(Fonte da imagem: Centro Japonês de Tecnologia de Segurança Nuclear)

O time responsável pela resolução dos problemas que a afetam a usina nuclear de Fukushima ganhou um reforço na última sexta-feira (18 de março). Batizada como Monirobo, a máquina foi desenvolvida para operar em ambientes com níveis de radioatividade altos demais para humanos poderem trabalhar com segurança.

Com 1,50 metro de altura e 590 quilos, o robô possui esteiras de tanques no lugar de rodas, o que permite navegar facilmente por escombros. Um braço mecânico atua na remoção de obstáculos, além de permitir a coleta de amostras para testes posteriores.

O Monirobo possui sensores que captam níveis de radiação, umidade e temperatura. Além disso, uma câmera envia imagens tridimensionais para o operador, que pode estar em distâncias de até 1,2 quilômetro – valor muito menor que os 70 quilômetros recomendados pelo governo dos Estados Unidos.

(Fonte da imagem: Centro Japonês de Tecnologia de Segurança Nuclear)

Para proteger os equipamentos internos, facilmente afetados pela radiação, o robô é equipado com placas de proteção pesadas, que limitam sua velocidade a 2,4 Km/h.
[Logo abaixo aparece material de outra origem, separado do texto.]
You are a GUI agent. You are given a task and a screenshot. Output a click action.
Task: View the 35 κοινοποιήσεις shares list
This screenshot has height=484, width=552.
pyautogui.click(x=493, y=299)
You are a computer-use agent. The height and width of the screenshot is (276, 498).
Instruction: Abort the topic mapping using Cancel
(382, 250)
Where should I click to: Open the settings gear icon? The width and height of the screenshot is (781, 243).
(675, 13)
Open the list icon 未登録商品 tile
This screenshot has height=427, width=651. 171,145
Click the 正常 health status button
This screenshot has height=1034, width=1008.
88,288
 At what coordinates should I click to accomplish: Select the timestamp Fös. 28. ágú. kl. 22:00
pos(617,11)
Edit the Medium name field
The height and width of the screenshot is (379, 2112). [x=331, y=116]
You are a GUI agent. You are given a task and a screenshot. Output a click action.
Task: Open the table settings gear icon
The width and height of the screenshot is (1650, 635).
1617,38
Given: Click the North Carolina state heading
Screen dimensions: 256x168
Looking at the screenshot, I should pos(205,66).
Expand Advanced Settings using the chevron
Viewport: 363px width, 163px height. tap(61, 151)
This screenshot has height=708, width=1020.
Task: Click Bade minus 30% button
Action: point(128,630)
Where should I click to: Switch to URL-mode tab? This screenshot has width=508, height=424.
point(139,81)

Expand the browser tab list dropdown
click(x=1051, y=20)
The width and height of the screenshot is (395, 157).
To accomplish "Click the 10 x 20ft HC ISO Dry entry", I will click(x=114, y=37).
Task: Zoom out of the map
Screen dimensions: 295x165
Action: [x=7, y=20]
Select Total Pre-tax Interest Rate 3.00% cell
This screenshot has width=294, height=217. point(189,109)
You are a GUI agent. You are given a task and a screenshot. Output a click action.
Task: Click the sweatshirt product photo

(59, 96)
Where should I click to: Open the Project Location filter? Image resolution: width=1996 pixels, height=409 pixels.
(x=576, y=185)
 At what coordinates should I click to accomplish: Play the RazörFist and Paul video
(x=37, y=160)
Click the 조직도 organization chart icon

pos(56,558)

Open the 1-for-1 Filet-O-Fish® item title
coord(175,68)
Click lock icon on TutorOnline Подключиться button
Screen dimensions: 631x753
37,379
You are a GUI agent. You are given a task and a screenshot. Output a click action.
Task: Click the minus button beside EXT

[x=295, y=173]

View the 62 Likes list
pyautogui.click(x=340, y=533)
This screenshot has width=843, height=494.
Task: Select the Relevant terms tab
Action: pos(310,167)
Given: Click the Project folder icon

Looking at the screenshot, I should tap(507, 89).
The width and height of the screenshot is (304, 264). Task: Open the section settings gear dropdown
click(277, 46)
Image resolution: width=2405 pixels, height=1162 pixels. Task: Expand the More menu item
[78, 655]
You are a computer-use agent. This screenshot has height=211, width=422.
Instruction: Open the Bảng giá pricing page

O modelo empregado atualmente possui coloração vermelha – outro, amarelado, vem equipado com detectores de gases explosivos e deve ser usado na usina nuclear nos próximos dias.

As máquinas foram desenvolvidas pelo Centro Japonês de Tecnologia de Segurança Nuclear, junto ao Ministério da Econômia, Comércio e Indústria após um grave acidente na usina nuclear de Tokaimura, em 1999. Na ocasião, dois empregados morreram após serem expostos diretamente à radiação do núcleo de um reator.